I will go fix my htaccess right now with your code, to see if it helps.

Posted: Mon Jan 31, 2005 5:08 pm
by phamenoth
*bump*

I still get 900 guests per hour... anyone have ideas?

I might just make my own thread since those seem to get answers more often...

Posted: Mon Jan 31, 2005 8:50 pm
by Joe User
The most effective way to stop santy (and others) are the following rewriterules:

Code: Select all

<IfModule mod_rewrite.c>
    RewriteLog "/var/log/apache2/rewrite.log"
    RewriteLogLevel 0
    RewriteEngine On

    # prevent payloads via wget
    RewriteCond %{QUERY_STRING} ^(.*)wget\%20 [NC]
    RewriteRule ^.*$ http://127.0.0.1/ [L,R=301]

    # prevent access from santy webworm
    RewriteCond %{QUERY_STRING} ^(.*)echr(.*) [NC,OR]
    RewriteCond %{QUERY_STRING} ^(.*)esystem(.*) [NC,OR]
    RewriteCond %{QUERY_STRING} ^(.*)highlight=\%2527 [NC,OR]
    RewriteCond %{QUERY_STRING} ^(.*)rush=\%65\%63\%68 [NC,OR]
    RewriteCond %{QUERY_STRING} ^(.*)rush=echo [NC]
    RewriteRule ^.*$ http://127.0.0.1/ [L,R=301]
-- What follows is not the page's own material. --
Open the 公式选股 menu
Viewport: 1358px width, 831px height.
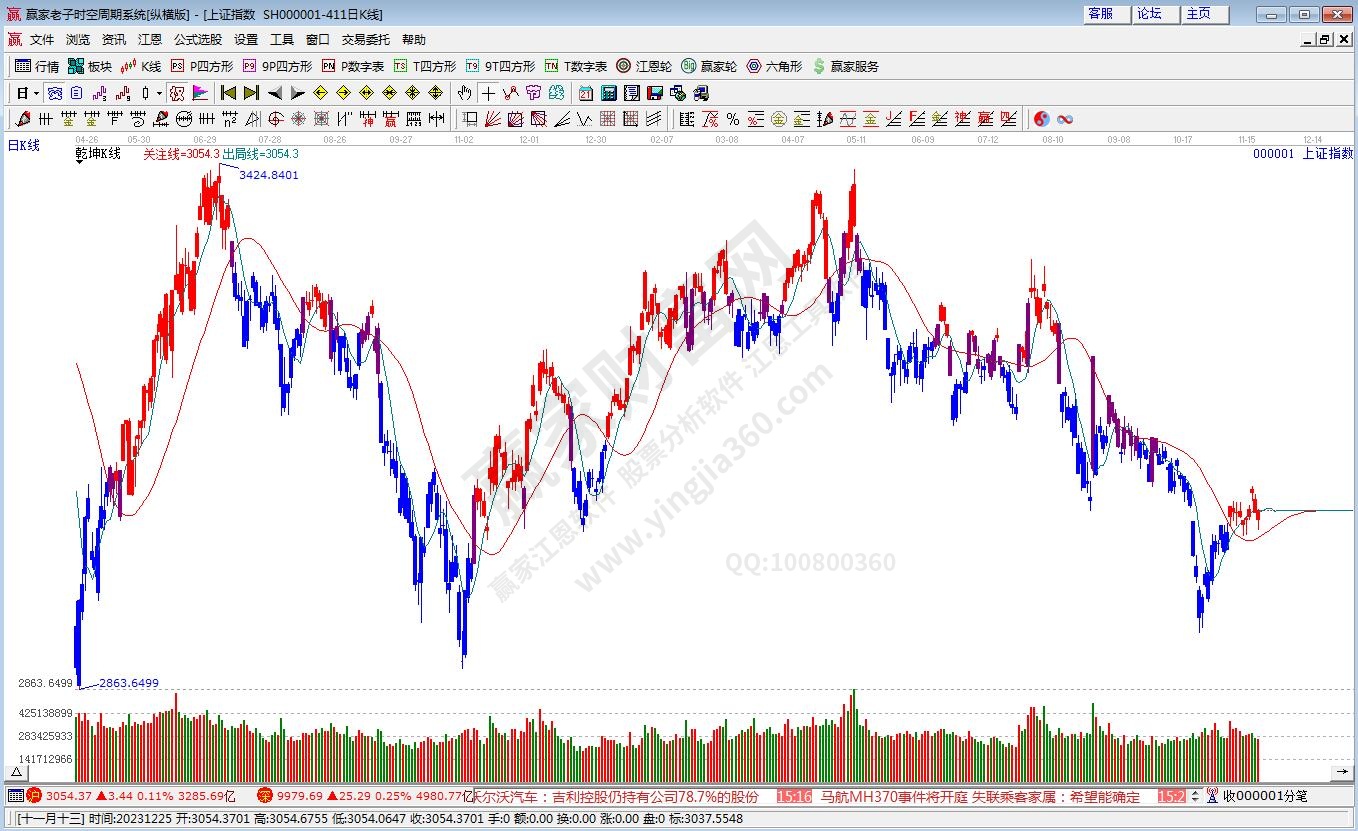(x=198, y=40)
    # prevent pre php 4.3.10 bug
    RewriteCond %{HTTP_COOKIE}% s:(.*):\%22test1\%22\%3b [NC]
    RewriteRule ^.*$ http://127.0.0.1/ [L,R=301]
</IfModule>

Posted: Wed Feb 02, 2005 11:06 am
by Hynee
phamenoth wrote: Then I tried adding Hynee's code (posted on page 9)

Code: Select all

//Worm prevention 
$user_agent = $_SERVER["HTTP_USER_AGENT"]; 
$query_string = $_SERVER["QUERY_STRING"]; 

//echo $query_string; 

$UA_Match = preg_match('#LWP(\:\:Simple|\-trivial)\/\d\.\d+#i',$user_agent); 
$QueryMatch = ( 
  (preg_match_all('#chr\%28\d+\%29#U',$query_string,$matches)>10) || //chr(xxx) where xxx is digits 
   strpos($query_string,'%24HTTP_GET_VARS') || //$HTTP_GET_VARS 
   (preg_match_all('#chr\(\d+\)#U',$query_string,$matches)>10) 
); 

if ($UA_Match || $QueryMatch) { 
  die(); 
} 

//END Worm protection
added this, no errors... but I still have 7-900 guests per hour.


I updated the code a few posts later..., see this post on page 9. The old code only prevented the original December 25 Santy, this one prevents both Dec and Jan.

You can easily pull (delete) the old mod, as it is surrounded by //Worm prevention and //END Worm prevention.

As user The Master has pointed out, This is just 'flood' prevention, all boards should be updated to v2.0.11, and this will prevent infection. Mods in this topic (should) help prevent board overload from infected boards trying to infect others. Most (including this one) will also prevent infection as a side effect, but if a new variant comes out, they may not.

Also, if your board still feels the strain after installing this mod, you should try one of the .htaccess based mods (Apache server only), as it should be more efficient. If you're only trying to prevent wacky users online counts, this should be fine.